= Photostatin =

Photostatins are inhibitors that can be switched on and off in vivo by visible light, to optically control microtubule dynamics. Photostatins are a form of photopharmacology.

As a cell prepares to divide, its microtubules, arrange themselves into a spindle that permits its chromosomes to split into two bundles. These bundles become the nuclei of the daughter cells, Out-of-control cell replication is the underlying cause of cancer, developing drugs that interfere with microtubule activity offers one potential therapeutic approach. They can operate microtubule dynamics with a subsecond response time and control mitosis in living organisms with single-cell spatial precision.

Most microtubule inhibitors affect both cancerous and healthy cells, requiring lower doses to avoid severe side effects. Because photostatins are inactive in the absence of light, they only affect cells that are illuminated. Focusing light on tumors directs their activities to appropriate targets with fewer side effects.

== Combretastatin A-4 ==

One phostatin is combretastatin A-4, one of several combretastatins found in the bark of the South African bushwillow. It comes in two isomers, that share a single composition, but different shapes. One isomer is a poor disrupter of tubule activity while the other is effective.

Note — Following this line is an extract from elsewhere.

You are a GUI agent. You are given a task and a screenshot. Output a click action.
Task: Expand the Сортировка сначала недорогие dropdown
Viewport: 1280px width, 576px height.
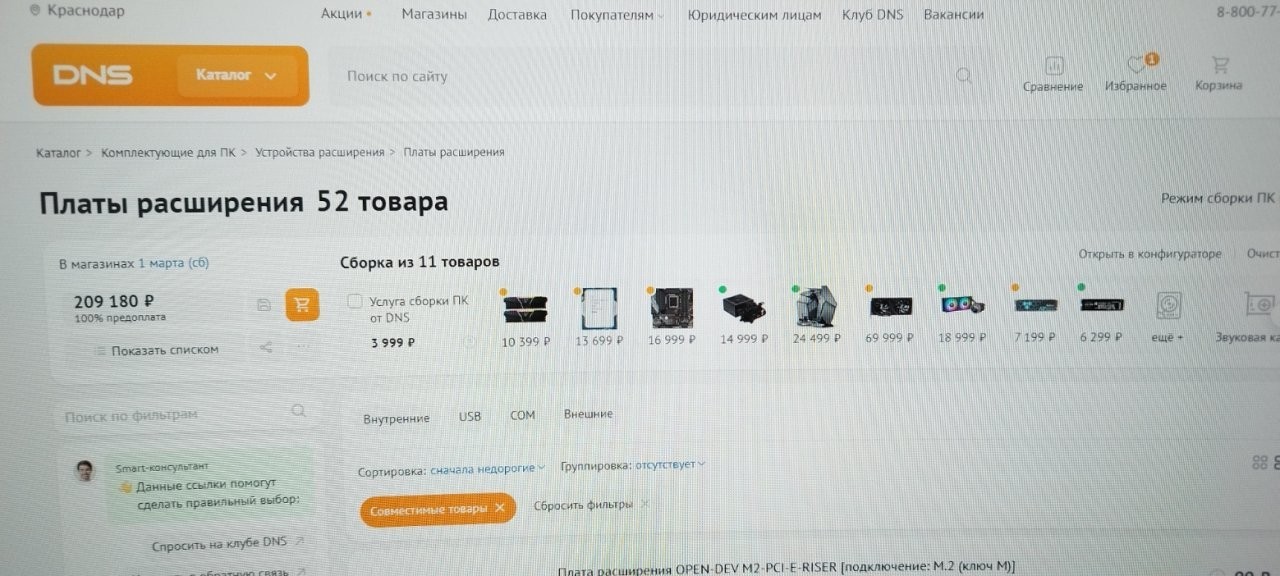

Replacing two adjacent carbon atoms in the molecule with nitrogen atoms changes the non-toxic isomer, which does little to disrupt tubules, into the toxic one in the presence of blue light. This transformation is reversed simply by switching the light off. The drug proved 200 times more toxic when exposed to light in this way than in the dark. The effect increased to 250 times under violet light and decreased to 75 times when exposed to cyan.